Something about Vivica A. Fox’s spirit is as light as the foam on her caffe latte. She has slimmed down from a size eight to a four and shows up for lunch all in white, but it’s not just about the flesh. Her buoyancy comes from her easy laughter and her liberal sprinkling of the word positive throughout our conversation. And she doesn’t seem to be mouthing words. Her optimism is a warm pool you could float in all day.
This is not the stuff of a naive girl who has never known heartache. Fox has buried a few dreams, weathered a divorce, and then suffered what seemed at the time an almost unbearable public breakup with another celebrity. On top of that, she turned 40 last July and admitted it, in an industry where most folks start rolling back the clock in their late twenties.

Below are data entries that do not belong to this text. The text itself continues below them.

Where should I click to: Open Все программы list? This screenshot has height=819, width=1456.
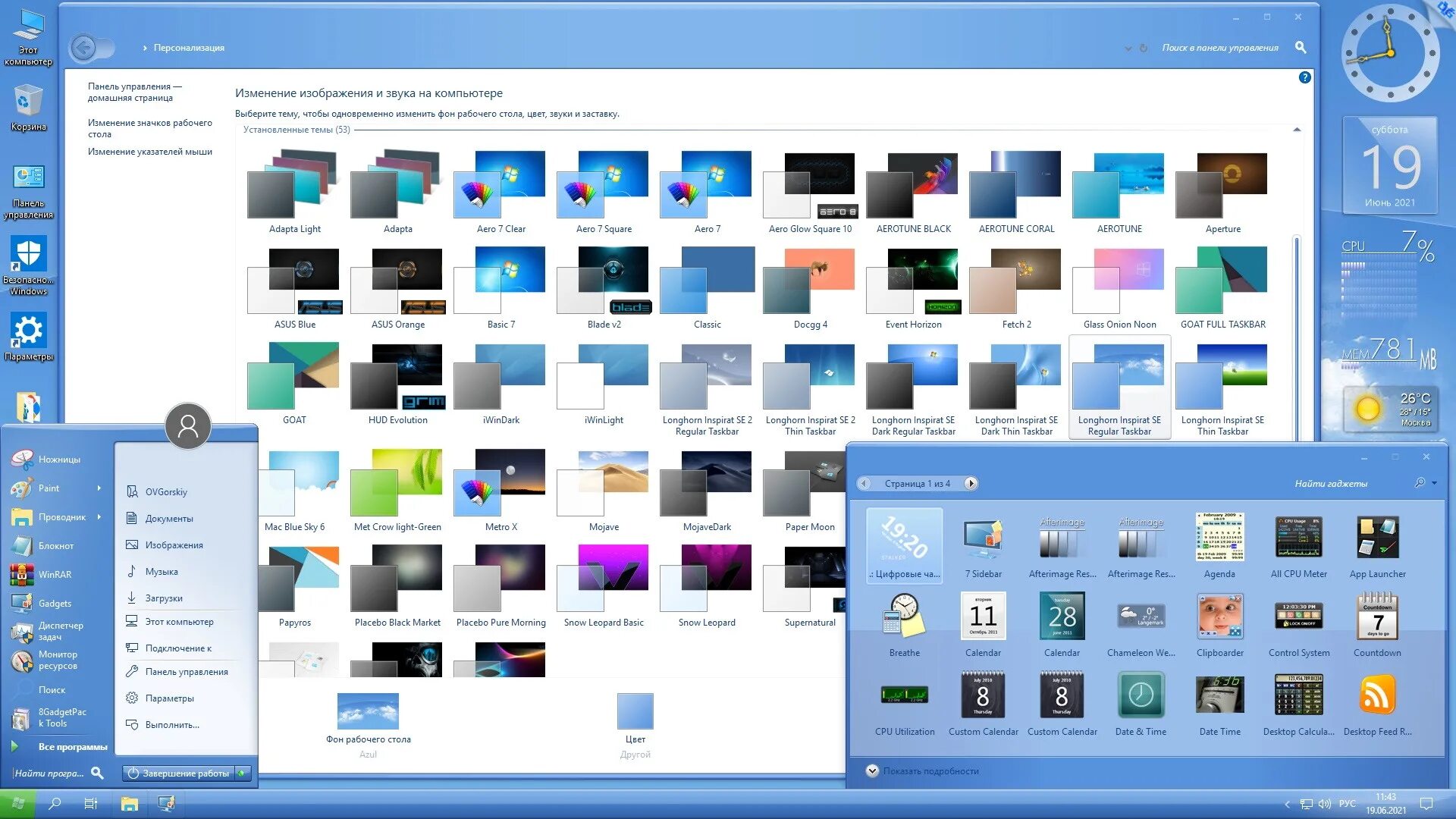click(72, 747)
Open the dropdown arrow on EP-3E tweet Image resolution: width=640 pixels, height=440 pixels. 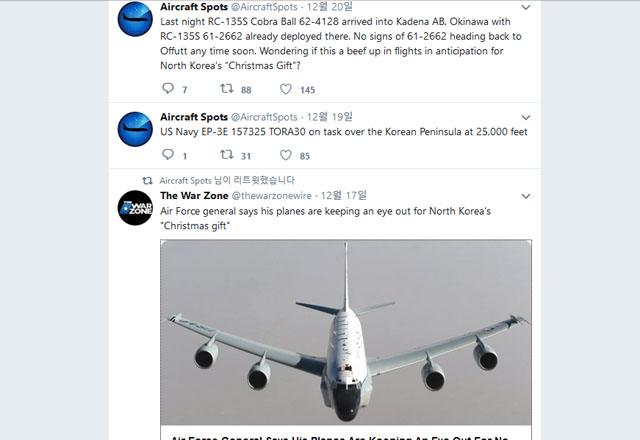coord(527,117)
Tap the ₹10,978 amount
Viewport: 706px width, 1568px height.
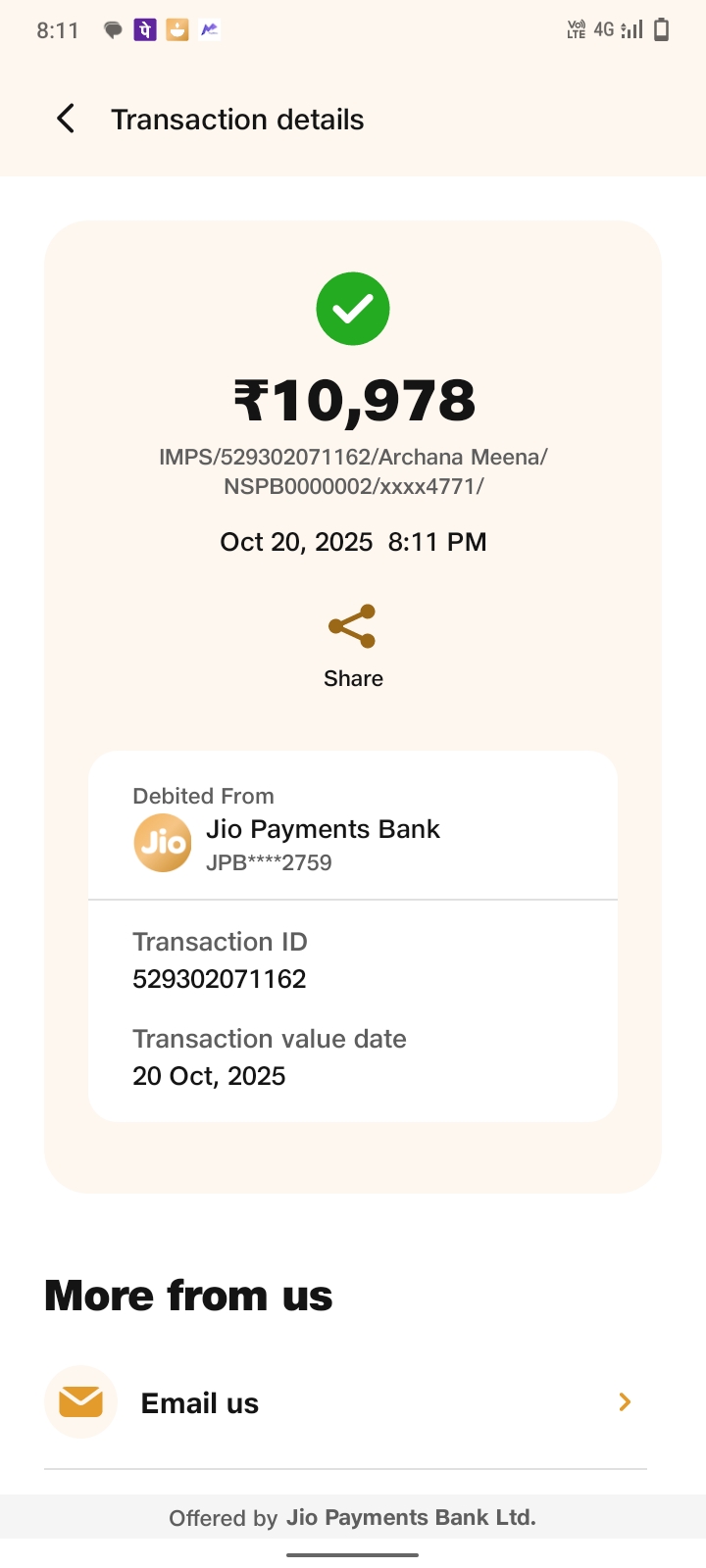pos(354,401)
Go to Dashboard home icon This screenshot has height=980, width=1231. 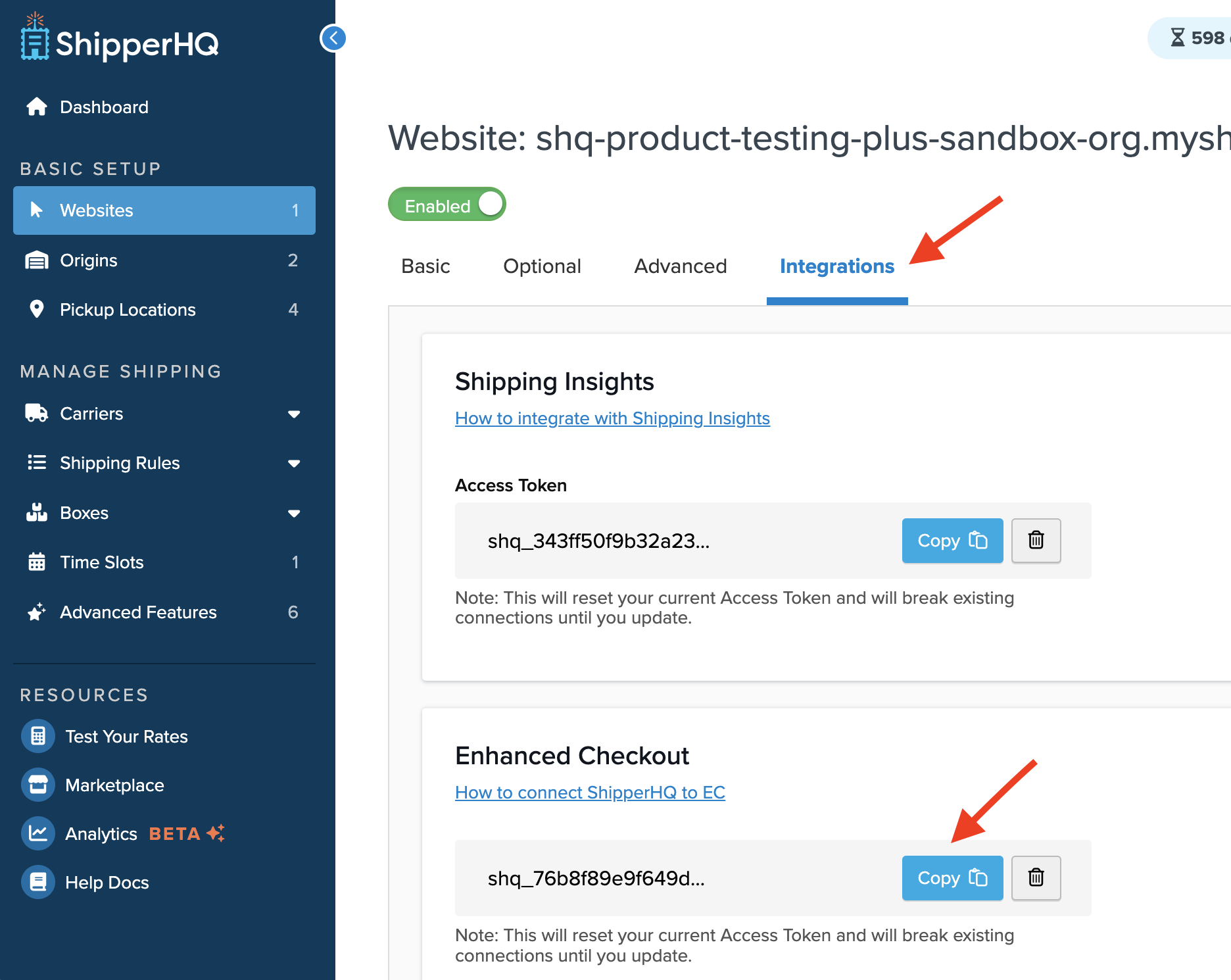point(37,107)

Fox isn’t afraid of the big 4-0, or of finger-waggers who may poke fun at her for acting younger than her years. Yes, she hopped on the stage unannounced at the MTV Video Music Awards last summer in short shorts and danced with rapper Lil Jon and crew, whose biggest hit had a hook about sweaty private parts. She went there because the group invited her and she thought it would be fun—and besides, the stunt landed her some TV hosting gigs to boot. “Don’t put me in a box,” she warns. “I’ll bust out of it.” She says this while sitting at a patio table at The Ivy restaurant in Beverly Hills, enjoying the breeze as she leans forward in her white fedora and takes a bite of her healthy salad. Light dances off her earrings, her neck. Even her belt buckle and clear sandals are frosted.
Fox has appeared in dozens of movies—Soul Food, Kill Bill: Vols. 1 and 2, Independence Day—and has been praised for her on-screen authenticity in capturing the Black woman’s emotional truth: that balance between loving you unconditionally and being willing to cuss your behind out—if the occasion requires.
These days Fox, who stars in the detective show Missing on the Lifetime network, is feeling pretty good about herself. She not only has plenty of work, but she’s also careful about who plays with her in the sandbox: “When I’m around people who get me, it makes me a more positive person. You know what I mean?”